- [STATED EXERCISE] Reproduce every one of the items below verbatim, in the same order.

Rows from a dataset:
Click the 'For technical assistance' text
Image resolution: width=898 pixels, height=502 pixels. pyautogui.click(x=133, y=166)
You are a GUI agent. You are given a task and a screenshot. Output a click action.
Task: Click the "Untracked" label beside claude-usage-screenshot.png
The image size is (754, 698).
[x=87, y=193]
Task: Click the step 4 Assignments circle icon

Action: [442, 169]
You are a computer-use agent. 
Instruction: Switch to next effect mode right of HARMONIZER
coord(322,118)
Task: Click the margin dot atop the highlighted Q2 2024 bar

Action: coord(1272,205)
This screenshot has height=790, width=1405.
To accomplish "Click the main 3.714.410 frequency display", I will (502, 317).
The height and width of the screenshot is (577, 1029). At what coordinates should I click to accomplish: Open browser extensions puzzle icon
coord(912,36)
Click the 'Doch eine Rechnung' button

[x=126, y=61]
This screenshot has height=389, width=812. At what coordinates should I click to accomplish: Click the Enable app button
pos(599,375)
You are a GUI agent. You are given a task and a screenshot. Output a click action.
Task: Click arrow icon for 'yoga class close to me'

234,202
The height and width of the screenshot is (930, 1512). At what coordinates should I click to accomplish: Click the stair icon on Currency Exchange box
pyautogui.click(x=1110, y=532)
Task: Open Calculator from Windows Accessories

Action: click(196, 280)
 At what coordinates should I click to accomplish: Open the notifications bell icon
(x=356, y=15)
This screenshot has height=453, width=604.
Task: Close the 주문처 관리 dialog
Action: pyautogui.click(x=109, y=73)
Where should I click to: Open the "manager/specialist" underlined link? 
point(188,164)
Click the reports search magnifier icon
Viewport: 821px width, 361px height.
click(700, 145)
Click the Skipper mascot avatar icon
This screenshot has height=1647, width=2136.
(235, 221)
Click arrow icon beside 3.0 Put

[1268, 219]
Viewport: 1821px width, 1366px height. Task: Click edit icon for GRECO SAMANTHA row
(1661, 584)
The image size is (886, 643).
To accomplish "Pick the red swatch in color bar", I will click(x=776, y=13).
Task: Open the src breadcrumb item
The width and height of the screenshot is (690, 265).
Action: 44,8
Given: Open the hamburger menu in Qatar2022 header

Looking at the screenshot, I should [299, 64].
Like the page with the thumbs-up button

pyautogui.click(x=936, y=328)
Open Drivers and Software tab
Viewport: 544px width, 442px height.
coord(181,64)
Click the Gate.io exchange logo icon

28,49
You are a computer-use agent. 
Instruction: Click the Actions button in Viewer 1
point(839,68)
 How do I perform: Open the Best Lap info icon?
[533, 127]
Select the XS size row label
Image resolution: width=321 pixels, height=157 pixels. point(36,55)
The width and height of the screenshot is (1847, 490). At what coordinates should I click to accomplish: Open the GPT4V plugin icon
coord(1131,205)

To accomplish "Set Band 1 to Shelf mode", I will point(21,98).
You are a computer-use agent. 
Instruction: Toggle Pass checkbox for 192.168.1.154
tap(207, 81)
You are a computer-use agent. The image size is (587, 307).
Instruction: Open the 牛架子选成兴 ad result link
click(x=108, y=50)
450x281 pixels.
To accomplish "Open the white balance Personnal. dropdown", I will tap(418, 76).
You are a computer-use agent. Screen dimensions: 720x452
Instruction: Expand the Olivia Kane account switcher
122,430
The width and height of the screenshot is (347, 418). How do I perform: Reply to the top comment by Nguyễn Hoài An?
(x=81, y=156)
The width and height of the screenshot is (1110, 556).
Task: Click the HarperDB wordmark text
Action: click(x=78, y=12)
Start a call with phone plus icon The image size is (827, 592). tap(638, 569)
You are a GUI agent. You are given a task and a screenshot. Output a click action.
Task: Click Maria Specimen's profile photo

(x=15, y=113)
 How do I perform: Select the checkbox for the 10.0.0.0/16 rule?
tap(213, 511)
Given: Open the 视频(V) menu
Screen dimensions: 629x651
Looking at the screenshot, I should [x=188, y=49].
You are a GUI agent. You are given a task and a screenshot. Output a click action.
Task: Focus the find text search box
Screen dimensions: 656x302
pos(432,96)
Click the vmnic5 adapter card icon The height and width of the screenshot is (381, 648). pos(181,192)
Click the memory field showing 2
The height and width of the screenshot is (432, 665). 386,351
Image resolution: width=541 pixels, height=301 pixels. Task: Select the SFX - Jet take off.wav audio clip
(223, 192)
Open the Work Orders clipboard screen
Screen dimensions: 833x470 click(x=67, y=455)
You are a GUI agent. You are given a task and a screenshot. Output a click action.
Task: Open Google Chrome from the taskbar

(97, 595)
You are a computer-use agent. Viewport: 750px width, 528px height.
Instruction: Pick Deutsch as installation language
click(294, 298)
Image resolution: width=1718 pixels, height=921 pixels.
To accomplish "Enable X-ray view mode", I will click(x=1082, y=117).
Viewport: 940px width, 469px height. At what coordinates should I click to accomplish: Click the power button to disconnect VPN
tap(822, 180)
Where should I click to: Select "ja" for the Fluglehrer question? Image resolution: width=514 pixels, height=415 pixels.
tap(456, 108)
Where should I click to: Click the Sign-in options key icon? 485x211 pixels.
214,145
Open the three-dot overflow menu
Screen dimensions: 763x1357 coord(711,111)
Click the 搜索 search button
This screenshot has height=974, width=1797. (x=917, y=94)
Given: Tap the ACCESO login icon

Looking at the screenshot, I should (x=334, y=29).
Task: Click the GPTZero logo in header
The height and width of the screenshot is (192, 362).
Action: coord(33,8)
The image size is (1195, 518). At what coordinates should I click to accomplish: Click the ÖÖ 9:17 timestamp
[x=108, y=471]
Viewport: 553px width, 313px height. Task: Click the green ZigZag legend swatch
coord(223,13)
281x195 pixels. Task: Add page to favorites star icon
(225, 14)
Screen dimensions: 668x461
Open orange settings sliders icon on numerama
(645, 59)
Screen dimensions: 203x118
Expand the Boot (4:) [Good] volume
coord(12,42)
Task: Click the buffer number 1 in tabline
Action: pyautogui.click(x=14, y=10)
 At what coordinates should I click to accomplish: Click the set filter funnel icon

- [EXERCISE RESPONSE]
Click the 'For technical assistance' text
Image resolution: width=898 pixels, height=502 pixels. pyautogui.click(x=133, y=166)
You are a GUI agent. You are given a task and a screenshot. Output a click action.
Task: Click the "Untracked" label beside claude-usage-screenshot.png
The image size is (754, 698).
[x=87, y=193]
Task: Click the step 4 Assignments circle icon

Action: [442, 169]
You are a computer-use agent. 
Instruction: Switch to next effect mode right of HARMONIZER
coord(322,118)
Task: Click the margin dot atop the highlighted Q2 2024 bar

Action: coord(1272,205)
This screenshot has height=790, width=1405.
To accomplish "Click the main 3.714.410 frequency display", I will (502, 317).
The height and width of the screenshot is (577, 1029). At what coordinates should I click to accomplish: Open browser extensions puzzle icon
coord(912,36)
Click the 'Doch eine Rechnung' button

[x=126, y=61]
This screenshot has height=389, width=812. At what coordinates should I click to accomplish: Click the Enable app button
pos(599,375)
You are a GUI agent. You are given a task and a screenshot. Output a click action.
Task: Click arrow icon for 'yoga class close to me'

234,202
The height and width of the screenshot is (930, 1512). At what coordinates should I click to accomplish: Click the stair icon on Currency Exchange box
pyautogui.click(x=1110, y=532)
Task: Open Calculator from Windows Accessories

Action: click(196, 280)
 At what coordinates should I click to accomplish: Open the notifications bell icon
(x=356, y=15)
This screenshot has height=453, width=604.
Task: Close the 주문처 관리 dialog
Action: pyautogui.click(x=109, y=73)
Where should I click to: Open the "manager/specialist" underlined link? 
point(188,164)
Click the reports search magnifier icon
Viewport: 821px width, 361px height.
click(700, 145)
Click the Skipper mascot avatar icon
This screenshot has height=1647, width=2136.
(235, 221)
Click arrow icon beside 3.0 Put

[1268, 219]
Viewport: 1821px width, 1366px height. Task: Click edit icon for GRECO SAMANTHA row
(1661, 584)
The image size is (886, 643).
To accomplish "Pick the red swatch in color bar", I will click(x=776, y=13).
Task: Open the src breadcrumb item
The width and height of the screenshot is (690, 265).
Action: 44,8
Given: Open the hamburger menu in Qatar2022 header

Looking at the screenshot, I should [299, 64].
Like the page with the thumbs-up button

pyautogui.click(x=936, y=328)
Open Drivers and Software tab
Viewport: 544px width, 442px height.
coord(181,64)
Click the Gate.io exchange logo icon

28,49
You are a computer-use agent. 
Instruction: Click the Actions button in Viewer 1
point(839,68)
 How do I perform: Open the Best Lap info icon?
[533, 127]
Select the XS size row label
Image resolution: width=321 pixels, height=157 pixels. point(36,55)
The width and height of the screenshot is (1847, 490). At what coordinates should I click to accomplish: Open the GPT4V plugin icon
coord(1131,205)

To accomplish "Set Band 1 to Shelf mode", I will point(21,98).
You are a computer-use agent. 
Instruction: Toggle Pass checkbox for 192.168.1.154
tap(207, 81)
You are a computer-use agent. The image size is (587, 307).
Instruction: Open the 牛架子选成兴 ad result link
click(x=108, y=50)
450x281 pixels.
To accomplish "Open the white balance Personnal. dropdown", I will tap(418, 76).
You are a computer-use agent. Screen dimensions: 720x452
Instruction: Expand the Olivia Kane account switcher
122,430
The width and height of the screenshot is (347, 418). How do I perform: Reply to the top comment by Nguyễn Hoài An?
(x=81, y=156)
The width and height of the screenshot is (1110, 556).
Task: Click the HarperDB wordmark text
Action: click(x=78, y=12)
Start a call with phone plus icon The image size is (827, 592). tap(638, 569)
You are a GUI agent. You are given a task and a screenshot. Output a click action.
Task: Click Maria Specimen's profile photo

(x=15, y=113)
 How do I perform: Select the checkbox for the 10.0.0.0/16 rule?
tap(213, 511)
Given: Open the 视频(V) menu
Screen dimensions: 629x651
Looking at the screenshot, I should [x=188, y=49].
You are a GUI agent. You are given a task and a screenshot. Output a click action.
Task: Focus the find text search box
Screen dimensions: 656x302
pos(432,96)
Click the vmnic5 adapter card icon The height and width of the screenshot is (381, 648). pos(181,192)
Click the memory field showing 2
The height and width of the screenshot is (432, 665). 386,351
Image resolution: width=541 pixels, height=301 pixels. Task: Select the SFX - Jet take off.wav audio clip
(223, 192)
Open the Work Orders clipboard screen
Screen dimensions: 833x470 click(x=67, y=455)
You are a GUI agent. You are given a task and a screenshot. Output a click action.
Task: Open Google Chrome from the taskbar

(97, 595)
You are a computer-use agent. Viewport: 750px width, 528px height.
Instruction: Pick Deutsch as installation language
click(294, 298)
Image resolution: width=1718 pixels, height=921 pixels.
To accomplish "Enable X-ray view mode", I will click(x=1082, y=117).
Viewport: 940px width, 469px height. At what coordinates should I click to accomplish: Click the power button to disconnect VPN
tap(822, 180)
Where should I click to: Select "ja" for the Fluglehrer question? Image resolution: width=514 pixels, height=415 pixels.
tap(456, 108)
Where should I click to: Click the Sign-in options key icon? 485x211 pixels.
214,145
Open the three-dot overflow menu
Screen dimensions: 763x1357 coord(711,111)
Click the 搜索 search button
This screenshot has height=974, width=1797. (x=917, y=94)
Given: Tap the ACCESO login icon

Looking at the screenshot, I should (x=334, y=29).
Task: Click the GPTZero logo in header
The height and width of the screenshot is (192, 362).
Action: coord(33,8)
The image size is (1195, 518). At what coordinates should I click to accomplish: Click the ÖÖ 9:17 timestamp
[x=108, y=471]
Viewport: 553px width, 313px height. Task: Click the green ZigZag legend swatch
coord(223,13)
281x195 pixels. Task: Add page to favorites star icon
(225, 14)
Screen dimensions: 668x461
Open orange settings sliders icon on numerama
(645, 59)
Screen dimensions: 203x118
Expand the Boot (4:) [Good] volume
coord(12,42)
Task: Click the buffer number 1 in tabline
Action: pyautogui.click(x=14, y=10)
 At what coordinates should I click to accomplish: Click the set filter funnel icon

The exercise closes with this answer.